Sul lato destro, fuori dal presbiterio, si accompagna l’altare dedicato al Crocefisso incorniciato da colonne tortili reggenti una trabeazione arricchita con angioletti ed una coccarda, il tutto in stucco dipinto; l’altare è corredato da due belle statue lignee dipinte dell’Addolorata e di san Giovanni evangelista, non sempre esposte.

Il vano adiacente, ora chiuso, metteva in comunicazione il convento con la chiesa. Vi troviamo un lacerto pittorico pregevole, già ricordato come “la Madonna degli Umiliati”, che ricorda l’Incontro di Gesù carico della croce con la Madre e che per qualità stilistica si potrebbe asserire alla mano di Battista da Musso (1450 ca. – 1520 ca.).
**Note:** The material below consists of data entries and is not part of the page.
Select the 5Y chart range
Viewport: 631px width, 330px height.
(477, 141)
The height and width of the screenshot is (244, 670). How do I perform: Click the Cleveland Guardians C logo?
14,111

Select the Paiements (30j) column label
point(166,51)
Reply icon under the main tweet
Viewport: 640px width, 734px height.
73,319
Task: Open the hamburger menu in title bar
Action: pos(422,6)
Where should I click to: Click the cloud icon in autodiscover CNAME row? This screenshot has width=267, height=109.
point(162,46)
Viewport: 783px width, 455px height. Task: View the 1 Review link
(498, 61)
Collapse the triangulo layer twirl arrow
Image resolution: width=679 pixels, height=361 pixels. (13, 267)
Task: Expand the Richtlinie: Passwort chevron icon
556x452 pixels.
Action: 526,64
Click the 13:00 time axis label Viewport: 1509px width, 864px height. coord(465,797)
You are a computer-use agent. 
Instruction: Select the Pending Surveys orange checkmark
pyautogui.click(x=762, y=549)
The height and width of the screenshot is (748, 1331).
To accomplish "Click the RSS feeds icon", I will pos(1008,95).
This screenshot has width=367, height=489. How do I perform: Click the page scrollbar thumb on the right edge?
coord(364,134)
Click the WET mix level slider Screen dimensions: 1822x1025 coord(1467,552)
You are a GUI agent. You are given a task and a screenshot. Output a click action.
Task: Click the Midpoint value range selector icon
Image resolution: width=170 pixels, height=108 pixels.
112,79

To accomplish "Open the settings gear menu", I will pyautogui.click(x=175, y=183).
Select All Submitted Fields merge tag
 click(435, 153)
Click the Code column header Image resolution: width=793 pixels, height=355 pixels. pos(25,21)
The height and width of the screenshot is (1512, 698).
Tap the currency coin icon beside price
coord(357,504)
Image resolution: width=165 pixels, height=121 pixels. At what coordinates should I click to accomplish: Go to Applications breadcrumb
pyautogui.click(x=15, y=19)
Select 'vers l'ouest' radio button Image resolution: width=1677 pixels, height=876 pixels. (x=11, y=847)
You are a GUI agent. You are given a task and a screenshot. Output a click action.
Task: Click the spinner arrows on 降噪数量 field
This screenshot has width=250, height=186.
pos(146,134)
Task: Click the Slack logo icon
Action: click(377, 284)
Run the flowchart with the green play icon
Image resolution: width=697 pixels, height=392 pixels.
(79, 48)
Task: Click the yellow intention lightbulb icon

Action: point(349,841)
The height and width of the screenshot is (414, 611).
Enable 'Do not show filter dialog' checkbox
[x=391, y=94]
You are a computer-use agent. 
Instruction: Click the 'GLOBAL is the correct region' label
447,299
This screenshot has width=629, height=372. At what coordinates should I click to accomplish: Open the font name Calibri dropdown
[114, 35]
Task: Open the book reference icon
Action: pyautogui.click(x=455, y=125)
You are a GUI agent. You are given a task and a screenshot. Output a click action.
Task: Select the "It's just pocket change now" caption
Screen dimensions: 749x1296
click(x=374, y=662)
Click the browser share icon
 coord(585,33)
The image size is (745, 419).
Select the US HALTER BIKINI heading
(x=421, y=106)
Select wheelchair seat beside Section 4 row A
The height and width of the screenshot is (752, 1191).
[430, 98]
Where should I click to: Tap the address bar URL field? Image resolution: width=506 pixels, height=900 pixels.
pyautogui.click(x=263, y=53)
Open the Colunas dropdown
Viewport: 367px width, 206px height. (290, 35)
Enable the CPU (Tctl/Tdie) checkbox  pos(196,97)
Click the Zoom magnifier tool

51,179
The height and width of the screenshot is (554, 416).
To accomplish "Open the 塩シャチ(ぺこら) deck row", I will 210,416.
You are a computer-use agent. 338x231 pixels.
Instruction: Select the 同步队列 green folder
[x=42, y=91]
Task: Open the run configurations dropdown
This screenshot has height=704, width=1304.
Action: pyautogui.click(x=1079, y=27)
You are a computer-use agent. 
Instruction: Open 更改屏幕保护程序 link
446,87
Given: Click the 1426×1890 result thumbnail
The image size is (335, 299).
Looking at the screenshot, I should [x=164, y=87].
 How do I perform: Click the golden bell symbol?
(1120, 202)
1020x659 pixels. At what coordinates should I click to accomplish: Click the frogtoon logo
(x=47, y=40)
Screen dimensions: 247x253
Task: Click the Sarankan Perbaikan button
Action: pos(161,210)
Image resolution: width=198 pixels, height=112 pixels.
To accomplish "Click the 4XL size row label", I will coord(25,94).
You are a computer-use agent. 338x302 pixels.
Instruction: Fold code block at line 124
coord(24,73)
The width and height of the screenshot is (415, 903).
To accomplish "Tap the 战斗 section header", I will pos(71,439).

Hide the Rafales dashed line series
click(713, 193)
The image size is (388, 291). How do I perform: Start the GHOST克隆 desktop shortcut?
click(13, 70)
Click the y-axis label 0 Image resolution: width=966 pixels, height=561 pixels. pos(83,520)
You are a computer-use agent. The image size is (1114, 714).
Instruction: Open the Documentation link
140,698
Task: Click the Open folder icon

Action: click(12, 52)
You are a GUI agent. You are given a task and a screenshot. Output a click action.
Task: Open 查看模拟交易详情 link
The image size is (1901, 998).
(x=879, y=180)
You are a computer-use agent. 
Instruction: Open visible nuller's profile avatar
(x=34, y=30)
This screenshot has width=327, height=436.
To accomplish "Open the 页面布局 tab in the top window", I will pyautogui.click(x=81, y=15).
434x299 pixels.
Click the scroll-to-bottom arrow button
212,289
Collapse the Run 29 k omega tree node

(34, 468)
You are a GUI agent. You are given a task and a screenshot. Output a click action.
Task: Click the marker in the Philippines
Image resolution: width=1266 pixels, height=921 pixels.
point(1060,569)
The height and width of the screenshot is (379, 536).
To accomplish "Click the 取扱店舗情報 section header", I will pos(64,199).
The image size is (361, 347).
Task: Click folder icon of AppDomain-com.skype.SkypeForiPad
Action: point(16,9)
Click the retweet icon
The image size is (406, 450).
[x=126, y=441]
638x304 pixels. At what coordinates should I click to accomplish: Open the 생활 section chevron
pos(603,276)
Fa seguito la Cappella dedicata a San Giuseppe (già Cappella della Madonna). Due lapidi ivi murate ci raccontano qualcosa della sua storia: la prima dice che fu eretta nel 1560 a lode di Dio e della Vergine Maria da Ambrogio Torachino dei Marchetti di Cadreglio, la seconda ci dice che fu riedificata ed ornata nel 1703, ancora a lode di Dio e della V.M. e San Giuseppe, a spese di Domenico Torachino. L’altare è in scagliola e supporta lateralmente due colonne tortili e busti di telamoni che sorreggono volute in stucco con una nuvoletta affacciata da tre cherubini; questo impianto incornicia una tela coeva raffigurante il Transito di San Giuseppe, atto finale della vita del padre putativo di Gesù, che lo assiste insieme a sua madre. Un angelo porge la corona della gloria sul capo del morente e dall’alto, Dio padre apre le braccia per accoglierlo, attorniato da paffuti angioletti. L’altare è impreziosito da un paliotto ricamato con una Ultima Cena dipinta al centro. Gli stucchi incorniciano anche le pitture della cappella – storie della vita di san Giuseppe -, affreschi databili ai primi decenni della seconda metà del XVIII sec. ed attribuiti ad Antonio Maria Caraccioli da Vercana (1727 – 1801); i grandi riquadri laterali mostrano il prodigio della Fioritura del bastone, quando Giuseppe fu prescelto ad essere lo sposo di Maria e lo Sposalizio, sobria scena dove alla presenza del sommo sacerdote san Giuseppe mette l’anello al dito della Vergine; sull’archivolto vediamo il Sogno di Giuseppe, invitato dall’angelo a mantenere fede alla promessa a Maria, e una pacifica scena della Sacra famiglia a Nazareth, col Bambino Gesù già grandicello intento ad aiutare il padre.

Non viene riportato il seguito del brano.